さらに、働いた業界の知識を活かし、特定技能ビザや在留資格『技術・人文知識・国際業務』へのステップアップを目指すことも可能です。

単なるアルバイト経験に留めず、将来のキャリア戦略として活用する姿勢が大切です。

日本で働き続けたい留学生が知っておくべき在留資格変更の流れ

留学期間終了後も日本で働きたい場合は、在留資格の変更手続きが必要になります。

主なルートは以下の通りです。

現在の資格変更後の資格主な要件
留学特定技能技能評価試験・日本語能力試験(N4以上)合格
留学技術・人文知識・国際業務大学・専門学校卒業+就職先の専門性が一致
留学経営・管理日本で起業・投資する計画書の提出

特に「特定技能」への移行は、介護・外食・宿泊など留学生が多い業界で活躍できる道として注目されています。

アルバイト経験を”未来のキャリア”へ変える視点を

アルバイトは、単にお金を稼ぐだけでなく、日本社会で学び、成長するチャンスでもあります。

学業と両立しながら働く中で得た経験は、将来の就職やキャリア形成に確実に役立つはずです。

目的意識を持って働くことで、留学生活をより有意義なものに変え、“働く”を”学びの一部”にできる留学生へと成長できるでしょう。

まとめ|留学生が安心して働くために知っておきたいポイント

日本でアルバイトをする留学生にとって、「正しいルールの理解」と「自分を守る意識」が何より大切です。

在留資格「留学」はあくまで学業が中心であり、働くためには資格外活動許可が必須。

加えて、週28時間以内(長期休暇中は40時間)という上限を守らなければなりません。

これらを知らずに働くと、本人だけでなく雇用主も法律違反に問われるリスクがあります。

アルバイト先を選ぶ際は、労働条件通知書・時給・勤務時間の明確さを確認し、ブラックバイトや違法仲介業者を避けることが重要です。

万が一トラブルに巻き込まれた場合も、労働基準監督署や外国人相談窓口に早めに相談すれば、問題を最小限に抑えられます。

さらに、アルバイト経験は単なる収入手段ではなく、日本語力・ビジネスマナー・人間関係のスキルを磨く貴重な機会でもあります。

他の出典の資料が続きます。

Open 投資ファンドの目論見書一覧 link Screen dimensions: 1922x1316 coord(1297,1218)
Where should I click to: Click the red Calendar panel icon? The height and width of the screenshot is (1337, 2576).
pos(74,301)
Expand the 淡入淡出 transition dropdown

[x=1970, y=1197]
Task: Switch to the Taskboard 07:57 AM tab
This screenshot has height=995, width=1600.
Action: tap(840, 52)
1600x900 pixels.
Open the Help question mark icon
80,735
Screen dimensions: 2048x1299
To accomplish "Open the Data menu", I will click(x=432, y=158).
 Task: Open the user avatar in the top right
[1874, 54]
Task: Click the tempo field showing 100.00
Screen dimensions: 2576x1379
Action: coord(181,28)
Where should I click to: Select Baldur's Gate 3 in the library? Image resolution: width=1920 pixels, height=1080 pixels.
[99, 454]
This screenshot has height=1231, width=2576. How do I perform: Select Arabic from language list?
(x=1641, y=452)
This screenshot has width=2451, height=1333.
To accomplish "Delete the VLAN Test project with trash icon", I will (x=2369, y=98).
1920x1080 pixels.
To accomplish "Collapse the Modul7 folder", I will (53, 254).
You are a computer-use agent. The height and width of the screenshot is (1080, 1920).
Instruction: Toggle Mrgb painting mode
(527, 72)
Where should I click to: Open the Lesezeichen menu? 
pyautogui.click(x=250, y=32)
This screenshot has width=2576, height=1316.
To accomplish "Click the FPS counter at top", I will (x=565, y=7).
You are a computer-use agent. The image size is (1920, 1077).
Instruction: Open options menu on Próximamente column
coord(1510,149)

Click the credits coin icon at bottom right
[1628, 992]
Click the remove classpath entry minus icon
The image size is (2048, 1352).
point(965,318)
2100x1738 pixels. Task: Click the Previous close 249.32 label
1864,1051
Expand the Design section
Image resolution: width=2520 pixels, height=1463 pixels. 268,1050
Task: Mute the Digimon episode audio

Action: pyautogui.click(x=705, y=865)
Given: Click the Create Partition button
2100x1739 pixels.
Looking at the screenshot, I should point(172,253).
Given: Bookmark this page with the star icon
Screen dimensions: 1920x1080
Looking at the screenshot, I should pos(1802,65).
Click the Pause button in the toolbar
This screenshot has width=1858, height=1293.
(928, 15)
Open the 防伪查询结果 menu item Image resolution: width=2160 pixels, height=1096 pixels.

これらの経験を、将来のキャリア形成や在留資格変更(特定技能・技人国など)に活かすことも可能です。

つまり、留学生にとってアルバイトは「働く」だけでなく、日本社会で学び・成長するステップ

ルールを守りながら、自分の未来につながる働き方を意識することで、留学生活をより実りあるものにしていきましょう。